I think it’s a beautiful thing that a Norwegian/Irish white girl and a Chinese girl can walk into a Salvadoran restaurant to get food without even the thought of how none of this would be possible without being so beautifully connected, especially by food. I mean, all of the waitresses still looked at us like “what are these ignorant non-latina girls doing here?” but still, beautiful.
My date, Tianxin, was a talented and genuine person from head to toe.
She’s truly the whole package and she’s going to hate this firm and direct acknowledgement of her greatness because she’s so unbelievably modest. Tianxin is really quite a beautiful soul. Her artistic talent touches upon every aspect of her life, whether it is her photographic eye, the layout of her entire room from top to bottom, her sense of fashion and minimalist outfits; it doesn’t matter (she’s also super sassy but we will get to that later).
Tianxin is also an AVID foodie, who’s cooking at times puts me to shame. It seems an artistic mind and a well trained palette go hand in hand. It’s not hard to imagine two artistic foodies having a good time on a friend date to a poppin’ Salvadoran restaurant.
The two of us go to University of Maryland, making it incredibly easy to get to Washington D.C. However, that’s not where we went, because…..
- We are broke college students
- We are lazy
- It takes too long and we are forever hungry
College Park, Maryland may not be the same type of cultural hub with vibrant, highly rated gastropubs and sushi bars. The vibe is more similar to hungover college students in line for Bagel Place repeatedly saying “I want to die” and “what did I do last night?” (I can’t honestly say that hasn’t been me). But there is a lot of authenticity in the restaurants nearby, especially those with specific cultural fair.The two of us really appreciated this realness… and cheapness. La Pupuseria was the perfect place to be that day.
Authentic Salvadoran pupusas and chicken tamales on a beautiful, hot as hell fall day, were all we needed. If you don’t know what pupusas are, I’m so sorry. It’s not too late for you to enjoy life. Go out and get yourself like three of them at least. So what are pupusas?
Pupusas are corn tortillas stuffed with cheese and usually other ingredients like beans, pork, and even flower bud (which is delicious, I recommend it). Usually these little disks come out with a cabbage slaw, called curtido, and tomato salsa.

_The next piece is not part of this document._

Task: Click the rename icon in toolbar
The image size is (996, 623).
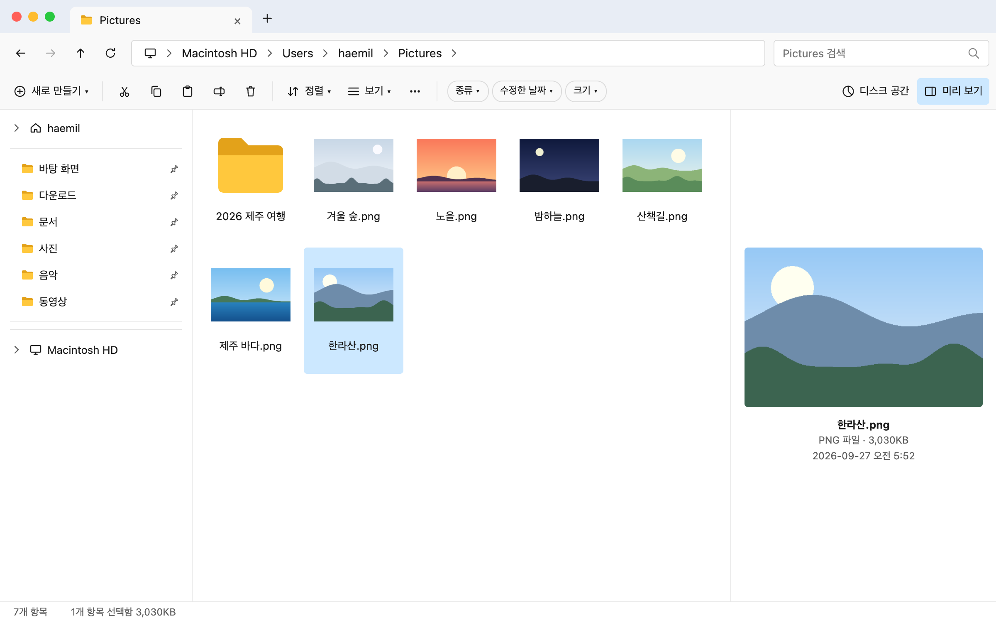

Tianxin and I took a seat in the front of the store, under the TV blaring soccer news in Spanish. La Pupuseria is a small joint, with tables close together making it rather intimate as you can hear practically every conversation or request to a waiter. We went during off hours though, so the place was not bustling to the brim. Unfortunately, upon arrival we were already hungry, on the verge of hangry but nonetheless enjoying our time together, joking around about nerdy artistic things and how we were going to die of hunger soon. The one draw back about La Pupuseria is the food takes FOREVER, hopefully because they are making everything fresh and in that moment that you order.

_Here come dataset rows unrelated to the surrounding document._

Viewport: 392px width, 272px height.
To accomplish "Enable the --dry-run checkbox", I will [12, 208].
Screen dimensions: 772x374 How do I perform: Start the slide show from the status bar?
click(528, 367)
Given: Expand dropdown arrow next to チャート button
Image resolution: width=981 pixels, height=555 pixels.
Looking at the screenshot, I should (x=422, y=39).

The best advice I can give you when frequenting a Salvadoran restaurant is to order your pupusas as soon as humanly possible (like before you even walk through the door maybe).

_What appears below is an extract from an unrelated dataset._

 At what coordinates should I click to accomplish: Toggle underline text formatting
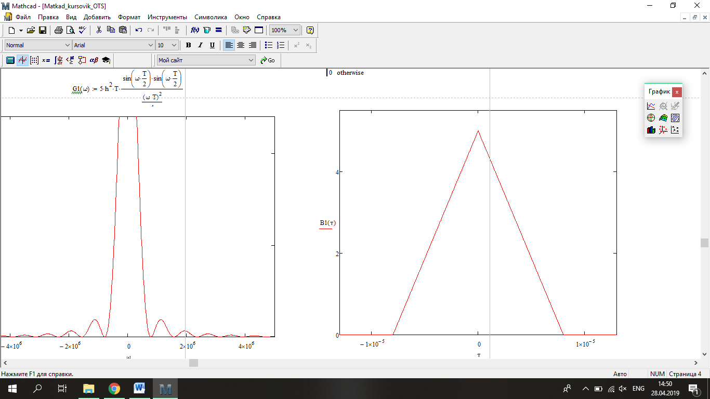212,45
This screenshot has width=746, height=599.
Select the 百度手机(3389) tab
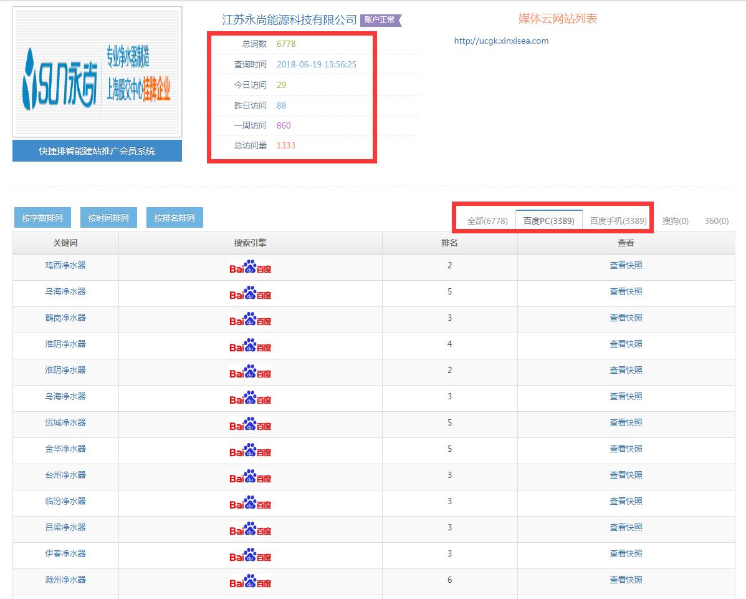click(x=618, y=221)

Our waitress approached, and rather excited about practicing my Spanish I was about to order when my date jumped in before I could get a word out. Chicken tamales, pupusas with beans and chicharon (pork, another recommendation). And these were enjoyed along with the wonderful conversation. If the other patrons of the restaurant listened to us, they probably thought we hated one another. There’s no end to the sarcasm and put down fest between the two of us. Tianxin tells me straight when I’m being a whiny b*tch or when I really need to stop opening up my cooking services for everyone on a Saturday night when I’m clearly rather tipsy. This is, of course, only bad in her eyes if she’s not already just as gone as I am. Then it’s the two of us with our wine glasses in the kitchen.
So we chatted along through our meal, but in the end I was still itching to practice my Spanish. If you hadn’t already seen from my blog posts, I really enjoyed my time in Spain which motivated me even further to continue learning Spanish. When our food came out, the waitress forgot to bring two forks. I went up to the counter and said in plain Spanish,
“Tiene un tenedor?” (Do you have a fork?)
She answered in English. All of them looked at me confused, gave me the fork, and watched me walk back to my table, feeling a little defeated and disappointed. As Tianxin can tell you, I didn’t let this go, not even after eating the most amazing five dollar meal I’ve ever had. I don’t think I could have asked for a more perfect date.
And the next day, she didn’t even ghost me.
She even listened to me complain again about my Spanish-less encounter. If that isn’t true friend-love, I don’t know what is.